切换到beats下的filebeat目录，执行以下命令
make create-module MODULE={module} module.yml存放的是kibana dashboard配置。

2. 创建一个fileset

fileset相当于一个log文件对应的配置
使用命令：

make create-fileset MODULE={module} FILESET={fileset}

其中

• manifest.yml是模块的控制文件，可以通过双层括号的语法来使用内置或者定义的变量。
  它的var部分是定义变量及其默认值，并且其可以在runtime被filebeat参数覆盖。
  其中还保存着ingest pipeline和input

• ingest pipeline ingest pipeline配置文件夹，可以配置多个文件。

• config/*.yml用于生成filebeat输入配置

• ingest/*.json包含的是elasticsearch的ingest node pipeline配置。可以配置多个pipeline，但是只会有一个在运行时被加载。
  你可以向processors里面添加processor来做具体的解析。
  详情可以ingest node和processors参考文档。

运行module

参数设置

特定module的参数可以在配置文件中设置，也可以使用命令行设置，如

- module: nginx
  access:
    var.paths: ["/var/log/nginx/access.log*"]

对应

filebeat -e -M "nginx.access.var.paths=[/var/log/nginx/access.log*]"

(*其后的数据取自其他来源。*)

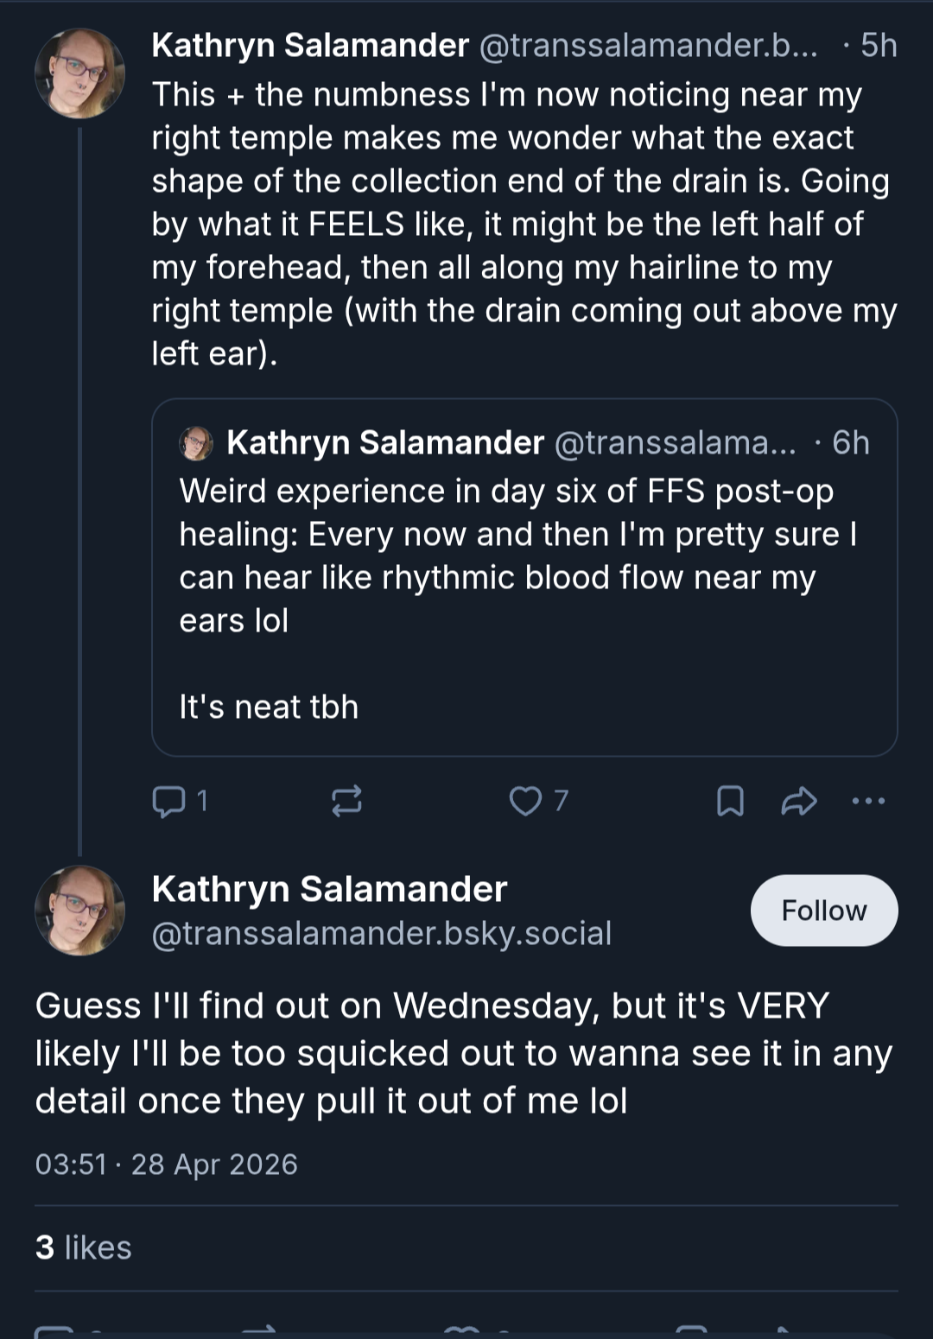This screenshot has height=1339, width=933.
Task: Repost the parent post using the repost icon
Action: (346, 801)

格式为${moduleName}.${fileSetName}.${configPath}

输入参数设置

以type为log的例子挑选几个配置来说明：
针对输入数据的配置都在input配置下面，针对输出到数据存储系统的都在output下面。

在config/*.json里设置相应的配置
比如针对jvm stacktrace，可以使用multiline设置，将多行log作为一个事件处理。具体设置参考。
processors代表一系列用于输入数据的处理器
具体其他设置可以参考config inputs。
在配置中可以使用go标准的模板语法，详细可以参考go template.
我们在实际处理过程中可以使用grok processor来提取log字段，grok使用正则来分隔字段，并且具有很多内置匹配模式，可以直接使用，匹配模式可以参考logstash grok-patterns

debug filebeat

filebeat可以设置参数来配置日志和位置记录文件的存放位置。
filebeat enable modules命令:
./filebeat modules enable apache filebeat upload ingest pipeline命令： ./filebeat setup --pipeline --modules apache

filebeat启动解析文件的日志为Harvester started for file:，可以通过这个标志判断是否找到了需要解析的日志。
指定文件路径的时候，文件匹配符不支持类似[0-9]+，建议使用[0-9]*。
针对带有小数的时间戳，类似2020-06-22 15:45:42.798291是可以被grok的TIMESTAMP_ISO8601格式匹配上。但是使用date processor的解析时格式设置为ISO8601无法解析，需要自己指定格式为yyyy-MM-dd HH:mm:ss.SSSSSS,秒的小数部分用S表示。